A 34-year-old male with history of untreated hypertension and alcohol use disorder complicated by necrotizing pancreatitis (January 2025) presented to the Emergency Department about mid-2025 with abdominal pain and vomiting. He was found to be tachycardic, hypertensive, and diaphoretic. His initial creatinine was 0.93 mg/dL. Computed tomography (CT) scan with contrast revealed extensive retroperitoneal blood with pseudoaneurysm formation and necrotizing pancreatitis. Subsequent CT angiogram with contrast demonstrated acute retroperitoneal hemorrhage. Emergent embolization of the gastroduodenal artery was performed by Interventional Radiology, and he was admitted to the Medicine Service for pain control and hemoglobin monitoring. His hospital course was complicated by duodenal obstruction requiring placement of a nasogastric tube. Nephrology was consulted on hospital day eleven given concern for acute kidney injury (AKI) and a creatinine of 4.22 mg/dL. By the time nephrology was consulted, the patient had received intravenous iodinated contrast on five occasions over the course of one week. These studies included contrast-enhanced abdominopelvic CT exam on hospital day 1, followed about 2 hours later by an abdominopelvic CT angiogram. Interventional Radiology embolization with celiac and superior mesenteric angiography and embolization of the gastroduodenal artery and the bleeding superior pancreaticoduodenal branch of the gastroduodenal artery, using coils and Gelfoam to stasis, was completed on hospital day 2 (80 cc of Omnipaque 300 contrast). These were followed subsequently by another abdominopelvic CT angiogram on hospital day 3 and yet another abdominopelvic contrast-enhanced CT scan on hospital day 7. Renal ultrasound imaging did not show any obstructive etiologies, and it was felt that the cause of the acute kidney injury was multifactorial, including contrast-induced nephropathy from multiple repeated contrast-enhanced studies – as many as 5 iodinated intravenous contrast exposures over 7 days, hypovolemia from reduced oral intake and simultaneous ongoing nausea and vomiting, and possible underlying cirrhosis, as well as GI bleeding. The patient also received several Fleet enemas further confounding the acute kidney injury course with the possibility of acute phosphate nephropathy (FIGURE).

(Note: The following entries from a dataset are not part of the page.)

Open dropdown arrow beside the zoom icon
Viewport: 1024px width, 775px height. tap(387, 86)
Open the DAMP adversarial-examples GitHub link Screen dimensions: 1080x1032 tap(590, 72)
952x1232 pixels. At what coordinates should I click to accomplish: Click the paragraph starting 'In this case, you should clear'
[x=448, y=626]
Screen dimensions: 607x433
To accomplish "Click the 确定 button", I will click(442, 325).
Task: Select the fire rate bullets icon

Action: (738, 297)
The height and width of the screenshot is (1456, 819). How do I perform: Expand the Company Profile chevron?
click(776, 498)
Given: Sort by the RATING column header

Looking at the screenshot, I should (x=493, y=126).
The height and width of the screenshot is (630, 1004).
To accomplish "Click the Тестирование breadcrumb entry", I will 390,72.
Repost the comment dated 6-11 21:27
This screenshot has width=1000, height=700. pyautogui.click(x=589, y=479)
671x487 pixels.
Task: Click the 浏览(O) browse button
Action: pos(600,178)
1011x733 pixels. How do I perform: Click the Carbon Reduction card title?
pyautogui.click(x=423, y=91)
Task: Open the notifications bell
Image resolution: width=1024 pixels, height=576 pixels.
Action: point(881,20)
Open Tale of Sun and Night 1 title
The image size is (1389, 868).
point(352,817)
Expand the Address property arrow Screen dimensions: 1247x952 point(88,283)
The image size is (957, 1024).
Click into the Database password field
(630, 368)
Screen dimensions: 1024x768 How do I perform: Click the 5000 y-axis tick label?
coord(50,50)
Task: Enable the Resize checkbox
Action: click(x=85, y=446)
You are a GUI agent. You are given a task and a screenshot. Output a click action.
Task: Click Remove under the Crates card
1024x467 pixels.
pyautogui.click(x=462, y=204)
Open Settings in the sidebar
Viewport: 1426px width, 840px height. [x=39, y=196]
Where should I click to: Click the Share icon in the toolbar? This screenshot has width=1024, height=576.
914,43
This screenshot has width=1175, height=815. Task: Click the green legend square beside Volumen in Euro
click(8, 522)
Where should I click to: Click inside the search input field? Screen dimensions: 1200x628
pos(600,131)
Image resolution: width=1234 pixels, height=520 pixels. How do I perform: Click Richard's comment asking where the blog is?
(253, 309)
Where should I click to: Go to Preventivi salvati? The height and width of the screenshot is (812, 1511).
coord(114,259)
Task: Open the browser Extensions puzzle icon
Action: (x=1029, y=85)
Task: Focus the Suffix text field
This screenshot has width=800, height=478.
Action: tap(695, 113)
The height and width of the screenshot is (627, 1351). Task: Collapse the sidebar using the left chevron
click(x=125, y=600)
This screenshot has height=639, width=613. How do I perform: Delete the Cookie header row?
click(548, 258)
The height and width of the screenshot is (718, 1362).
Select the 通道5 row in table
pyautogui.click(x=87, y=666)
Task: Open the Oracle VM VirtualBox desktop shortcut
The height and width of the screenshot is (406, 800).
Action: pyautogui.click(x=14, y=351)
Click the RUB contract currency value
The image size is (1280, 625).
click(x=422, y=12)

Ultimately, acute kidney injury resolved with IV fluids and total parenteral nutrition (TPN) (FIGURE).
In an accompanying Editorial to the 2025 Mayo Clinic Proceedings report on contrast-induced nephropathy following PCI, it was emphatically stated that acute kidney injury after PCI remains a major clinical challenge with profound implications for patient outcomes. Physicians must beware of contrast-induced nephropathy and ways to mitigate this risk.